There have been many stories in the past about grandparents who have been together for many many years, dying within days of each other. Some say it’s fate, and Conlan believed that was the case with her grandparents.

“I think so. Just the dynamic of their relationship. He was such a loving, obedient if I will, great great husband, and she was always like go to your room, do this do that. She needed him, she can’t be here without him because she would be really really lost without him,” said Conlan.

Conlan believed that it had to be this way because Grandpa was always Grandma’s constant.

Due to having a large family, Conlan was unable to say goodbye to her grandparents until Aug. 1. She believed that made it harder on not only herself but her whole family as well.

Even after the funeral, it was still exceedingly difficult for Conlan to get over her grandparent’s deaths.

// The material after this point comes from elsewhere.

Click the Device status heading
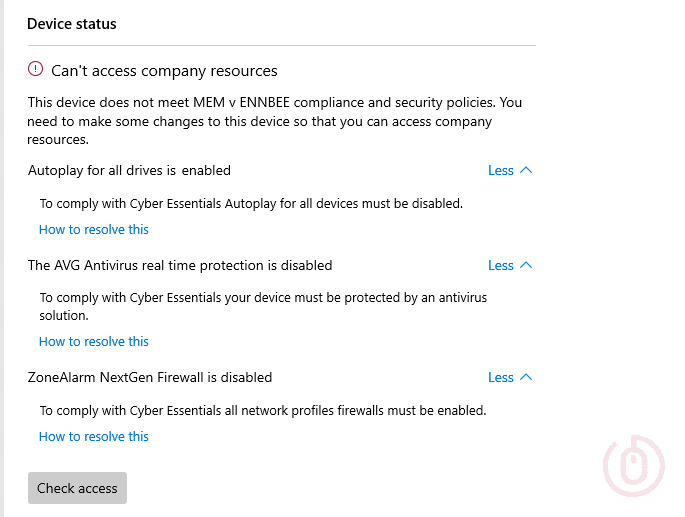The image size is (685, 517). (71, 24)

“We had the funeral, and I was not relieved. Because I wasn’t looking forward to the funeral, but I thought, the funeral is here, maybe it could bring me some peace, it can give me some closure, but then when it didn’t I just felt like that weird waiting period was so awkward.”

Many people have lost their loved ones to the coronavirus just like Conlan. Kezia Varughese lost her dear aunt, Aleyamma John, on April 5.

“It’s pretty crazy how all of it happened. She was supposed to retire last year, but she kept telling us she wants to work one more year,” said Varughese.

Varughese’s aunt was a nurse at Queens Hospital, and Varughese describes her as a selfless person. Willing to help anyone, anywhere, at any time. Whether they were friend, family or even a stranger.

“When COVID happened all she kept telling everyone was that she wanted to help. It was so important to her to be able to help,” said Varughese.

Varughese aunt’s selflessness was one of her defining traits, she was always willing to help anyone in need. Even if it meant putting her own life at risk.

“She was so selfless, and it was amazing because it was in every aspect of her life,” said Varughese. “She could care for someone she doesn’t know the same way she would for her family. It was really amazing.”

Varughese is a nurse just like her aunt, and she looked up to and admired her aunt a great deal.

“She’s one of those people I definitely look up to with nursing. She is the model image of what it means to be a nurse. Her selfless lifestyle, her just wanting to be there for others. People she didn’t even know. That was always inspiring to me,” said Varughese.

Even though her aunt was suffering, Varughese stated that she was still making sure her family was okay and had everything they needed, and when she passed away her family took it very hard.

“I’ll never forget how heavy it was. I’m not even sure how to put into words that feeling of helplessness. It did not feel real,” said Varughese.

Just like Conlan and her family, Varughese’s family was not able to lay her aunt to rest immediately after her passing due to the strict COVID safety measures that New York State had put in place to curb the spread of the virus.

“This kind of loss is a very different kind of loss, said Varughese. “It’s not normal in terms of we weren’t allowed to be at a funeral. We couldn’t really say bye.”